Dzień dobry,

dzisiaj napiszę na temat krawatów, które ostatnio – nie wiedzieć czemu – są passé. Na przestrzeni ostatnich lat popyt na nie zmalał, co nie jest korzystne dla producentów.

Szczęśliwie są jeszcze panowie, którzy nie wyobrażają sobie stylizacji bez krawata. Ale tak naprawdę największym pozytywem dla firm szyjących krawaty jest to, że krawat zawsze był i nadal jest dopełnieniem męskiego ubioru wyjściowego, wobec czego każdy mężczyzna – obojętnie, czy jest entuzjastą krawatów, czy też nie – często z konieczności zakłada je na ważne uroczystości rodzinne, jak również wszelakie spotkania formalne i biznesowe.

Ale czy noszenie krawata jest wyłącznie przymusową powinnością?

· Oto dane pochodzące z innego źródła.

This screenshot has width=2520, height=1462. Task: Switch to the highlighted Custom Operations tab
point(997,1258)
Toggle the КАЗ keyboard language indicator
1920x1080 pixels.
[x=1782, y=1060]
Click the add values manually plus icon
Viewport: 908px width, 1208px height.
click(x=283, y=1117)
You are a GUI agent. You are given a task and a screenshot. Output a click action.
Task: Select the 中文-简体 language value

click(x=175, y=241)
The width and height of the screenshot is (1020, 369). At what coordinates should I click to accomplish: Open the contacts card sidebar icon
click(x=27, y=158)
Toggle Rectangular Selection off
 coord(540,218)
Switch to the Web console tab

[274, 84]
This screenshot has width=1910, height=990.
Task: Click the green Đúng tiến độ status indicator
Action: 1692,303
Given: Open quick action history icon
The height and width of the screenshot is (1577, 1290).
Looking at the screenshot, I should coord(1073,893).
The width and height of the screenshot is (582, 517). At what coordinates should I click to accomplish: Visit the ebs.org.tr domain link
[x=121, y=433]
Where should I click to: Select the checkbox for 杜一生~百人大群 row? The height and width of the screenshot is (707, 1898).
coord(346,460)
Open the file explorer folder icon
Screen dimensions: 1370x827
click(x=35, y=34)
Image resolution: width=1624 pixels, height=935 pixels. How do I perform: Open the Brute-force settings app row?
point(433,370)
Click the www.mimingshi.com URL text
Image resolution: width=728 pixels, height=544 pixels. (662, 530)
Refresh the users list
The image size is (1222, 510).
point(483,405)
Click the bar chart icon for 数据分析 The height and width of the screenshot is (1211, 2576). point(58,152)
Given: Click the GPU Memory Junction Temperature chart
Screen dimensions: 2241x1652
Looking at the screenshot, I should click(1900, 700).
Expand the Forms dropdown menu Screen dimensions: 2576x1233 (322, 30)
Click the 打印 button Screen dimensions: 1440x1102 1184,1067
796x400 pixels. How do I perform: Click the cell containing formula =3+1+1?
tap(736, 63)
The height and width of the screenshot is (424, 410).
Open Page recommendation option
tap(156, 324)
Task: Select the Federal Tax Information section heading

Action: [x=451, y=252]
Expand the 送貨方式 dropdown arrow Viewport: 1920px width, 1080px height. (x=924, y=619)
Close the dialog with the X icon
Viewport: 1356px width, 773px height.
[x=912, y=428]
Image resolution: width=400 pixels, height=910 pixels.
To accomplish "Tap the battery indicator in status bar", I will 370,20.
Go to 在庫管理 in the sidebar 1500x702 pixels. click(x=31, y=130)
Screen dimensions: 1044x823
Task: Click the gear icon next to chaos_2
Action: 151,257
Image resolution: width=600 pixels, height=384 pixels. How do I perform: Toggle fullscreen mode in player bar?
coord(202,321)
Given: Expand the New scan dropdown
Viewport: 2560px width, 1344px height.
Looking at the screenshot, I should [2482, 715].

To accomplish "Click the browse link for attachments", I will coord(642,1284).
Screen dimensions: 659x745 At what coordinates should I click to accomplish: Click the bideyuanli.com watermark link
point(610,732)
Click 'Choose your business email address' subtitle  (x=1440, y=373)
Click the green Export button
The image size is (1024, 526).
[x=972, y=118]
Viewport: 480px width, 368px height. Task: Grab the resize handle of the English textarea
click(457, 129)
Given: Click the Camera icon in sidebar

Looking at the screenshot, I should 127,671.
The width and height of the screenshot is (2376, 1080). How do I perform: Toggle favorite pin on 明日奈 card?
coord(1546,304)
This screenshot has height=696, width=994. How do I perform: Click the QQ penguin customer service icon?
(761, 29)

Sądzę, że absolutnie nie, gdyż dobrze dobrany, jedwabny krawat niewątpliwie stanowi znakomite uzupełnienie męskiej garderoby, może nie tak prestiżowe jak np. zegarek, jednak również ważne, bo od razu zauważalne.

Postaram się z szerokiej oferty krawatów żakardowych, knitów i krawatów z drukowanego jedwabiu firmy Tiestore.pl wybrać kilka najbardziej efektownych modeli i zaproponować je na różne okazje.

Na początek najczęściej zakładane krawaty, tzw. biznesowe, które powinny być gładkie, jednolite, w stonowanych kolorach, ewentualnie w drobne wzory. Tu najbardziej sprawdzą się krawaty żakardowe (czyli ze wzorem wytkanym w tkaninie). Tego typu krawaty są niekiedy naprawdę urzekające, nawet kiedy wzór jest drobny i nienachalny. Wystarczy, że jakość jedwabi będzie perfekcyjna, a wówczas głębia kolorów nici sprawi, że małe elementy na stonowanym tle będą przyciągać uwagę. Najlepiej w roli wzoru na krawat biznesowy sprawdzą się małe kwadraciki, romby, łezki i wracające znów do łask paski. Dobrym wyborem będą też krawaty gładkie z ciekawszą strukturą.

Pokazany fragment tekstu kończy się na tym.